High-throughput mutagenesis using a two-fragment PCR approach

Abstract

Site-directed scanning mutagenesis is a powerful protein engineering technique which allows studies of protein functionality at single amino acid resolution and design of stabilized proteins for structural and biophysical work. However, creating libraries of hundreds of mutants remains a challenging, expensive and time-consuming process. The efficiency of the mutagenesis step is the key for fast and economical generation of such libraries. PCR artefacts such as misannealing and tandem primer repeats are often observed in mutagenesis cloning and reduce the efficiency of mutagenesis.
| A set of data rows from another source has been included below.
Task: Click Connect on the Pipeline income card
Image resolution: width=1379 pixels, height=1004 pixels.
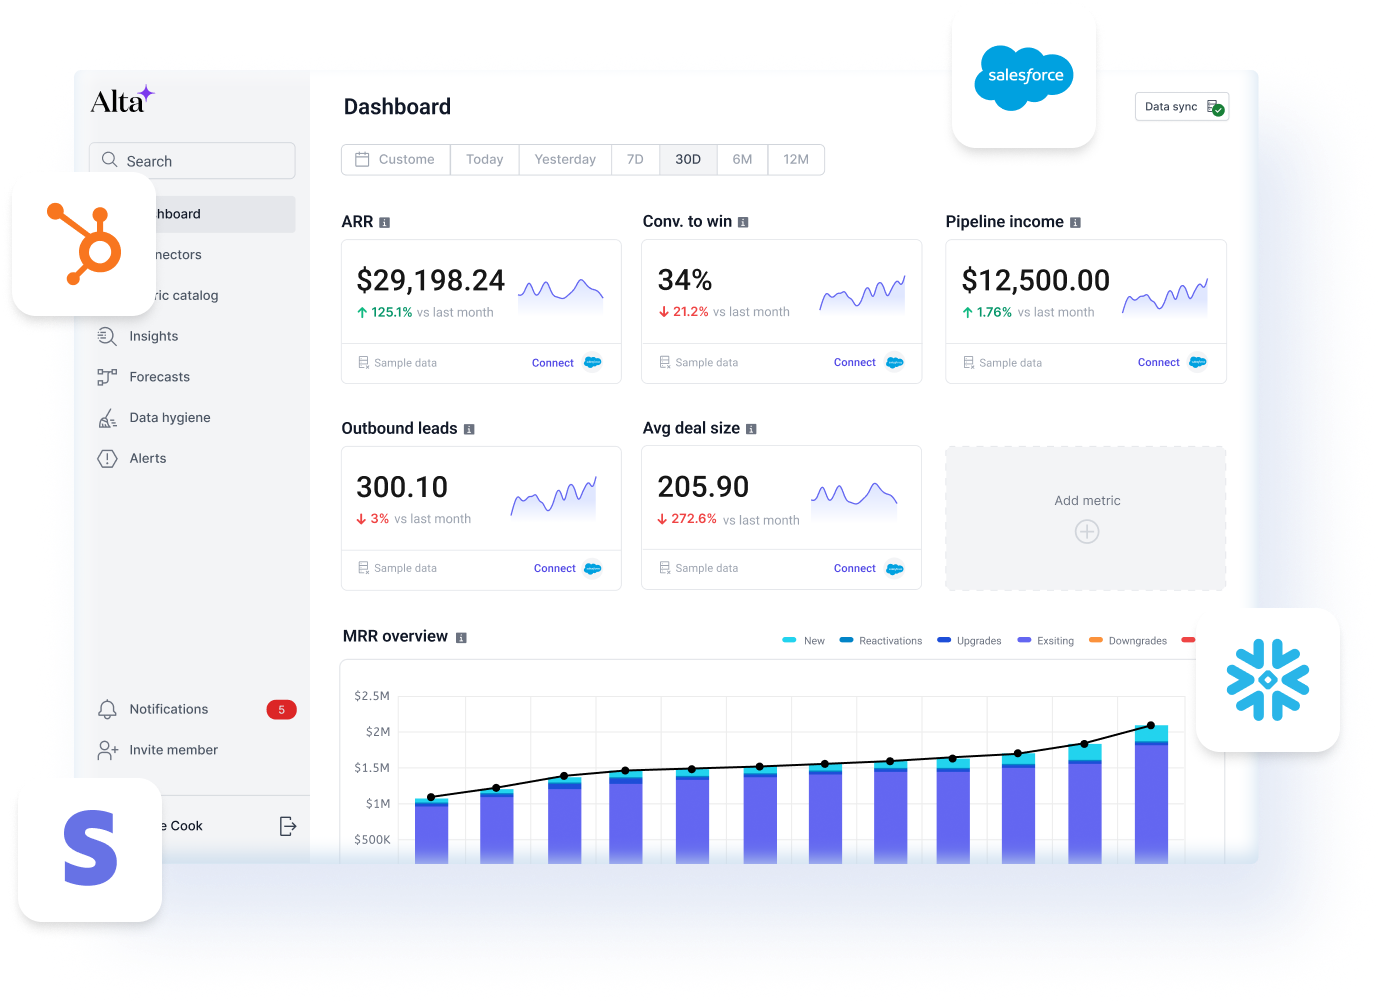Action: (x=1158, y=362)
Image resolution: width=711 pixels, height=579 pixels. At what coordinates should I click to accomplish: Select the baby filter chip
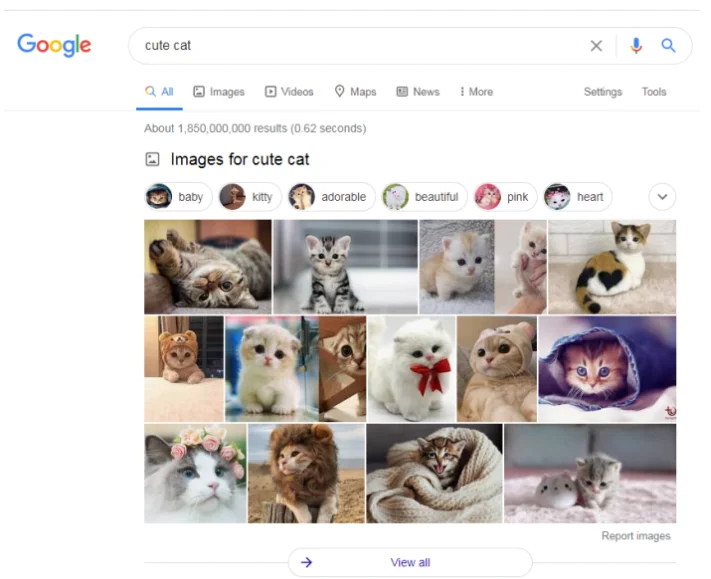click(x=175, y=197)
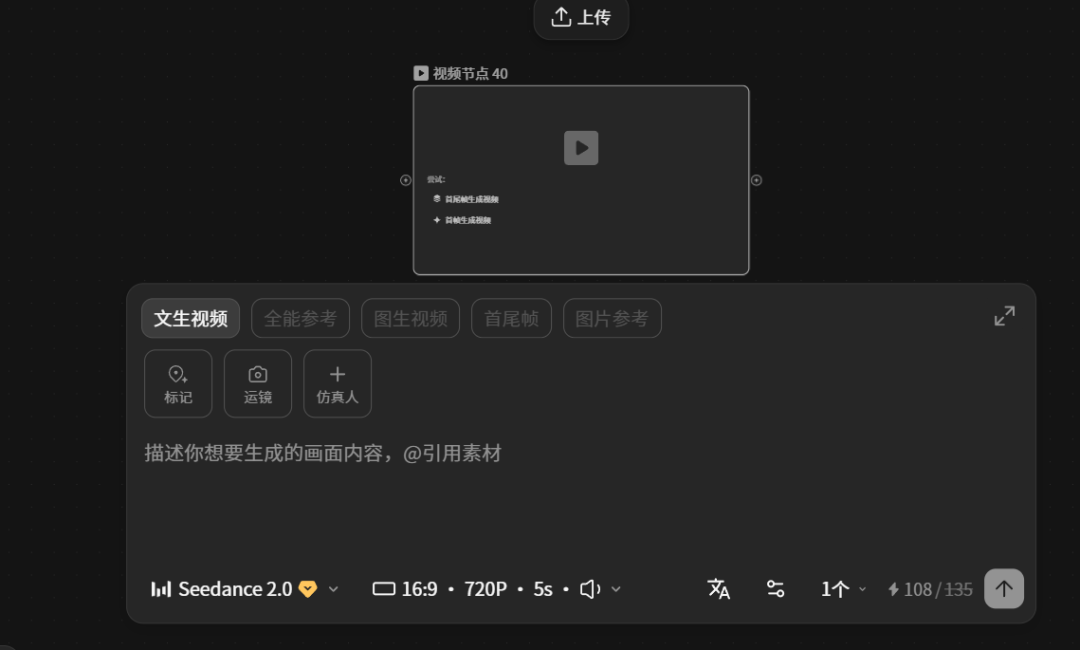This screenshot has width=1080, height=650.
Task: Click the 上传 upload button
Action: (x=581, y=19)
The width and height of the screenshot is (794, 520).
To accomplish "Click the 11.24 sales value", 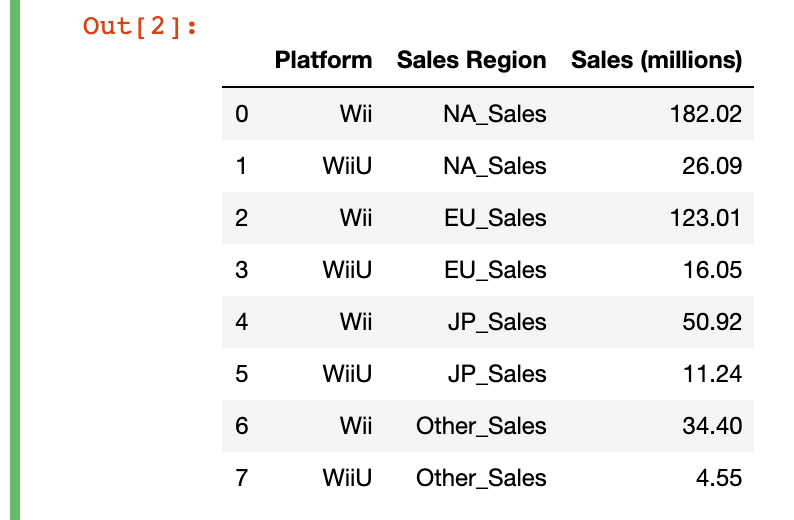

Here we present a high-throughput mutagenesis pipeline based on established methods that significantly reduces PCR artefacts. We combined a two-fragment PCR approach, in which mutagenesis primers are used in two separate PCR reactions, with an in vitro assembly of resulting fragments. We show that this approach, despite being more laborious, is a very efficient pipeline for the creation of large libraries of mutants.

Figure 1

Comparison of mutagenesis techniques. In the two-fragment approach, the two mutagenesis primers are separated into two PCR reactions and combined with one reverse primer on the opposite side of the vector respectively, while the one-fragment approach relies on two mutagenesis primers in one PCR reaction.

Figure 2

Agarose gel electrophoresis analysis of PCR fragments multiplied by Phusion High-Fidelity PCR Master Mix with HF Buffer and Phusion High-Fidelity PCR Master Mix with GC Buffer. Analysed PCRs are labelled as the mutated residue and the letter indicating whether the fragment is multiplied by mutation-specific forward (F) or reverse (R) primer. Expected PCR fragments are between 3000 and 4000 bp long. While using the PCR master mix with GC buffer gave expected fragments in all shown cases, using the Phusion High-Fidelity polymerase with HF buffer failed to multiply four fragments.

Figure 3

Overview of the mutagenesis technique. Two PCR reactions are done per mutant, in each of them approximately half of the vector is amplified. Two fragments containing one mutation are combined, followed by DpnI digestion at 37 °C overnight. Reaction clean-up is performed to purify DNA fragments, which are then assembled by Gibson assembly reaction. Bacteria are transformed with the resulting circular plasmid and plated on selective LB agar plates. One clone per mutant is sent for sequencing either on a selective LB agar 96-well plate or as purified DNA. All steps excluding the plating of the bacteria are done in 96-well plates.

Figure 4

Results of alanine scanning mutagenesis on two G protein-coupled receptors, cannabinoid CB2 receptor (CB2) and vasopressin V2 receptor (V2R) compared with the one-fragment mutagenesis approach used for arrestin-1 (Sun, Ostermaier et al.). Reason for failure and corresponding percentage within the total number of DNA samples sent for sequencing are given. In case of V2R and arrestin-1, the total number of analyzed samples is smaller than the sum of individual categories as in a few instances several failure reasons could be found within a sequenced sample. Category “failed sequencing” relates to instances with very noisy peaks or no peaks at all in a sequencing electrophoretogram. On the other hand, “lower sequence quality” denotes interpretable sequence traces that had some artefacts or were too short to provide reliable information about success of mutagenesis.

Figure 5

Troubleshooting scheme. For mutants which were not obtained in the first round of cloning, another clone can be sequenced, if it exists. Furthermore, the Gibson assembly reaction can be redone with the same purified DNA fragments, followed by bacterial transformation and sequencing. For missing mutants, PCR conditions can be changed or PCR containing both mutagenesis primers (one-fragment approach) can be applied.

Figure 6

GC content of the plasmids used for the generation of the mutagenesis libraries. For each nucleotide position in the plasmid sequence, GC content was calculated using a 25 bp sliding window. The mutated sequences are highlighted in red.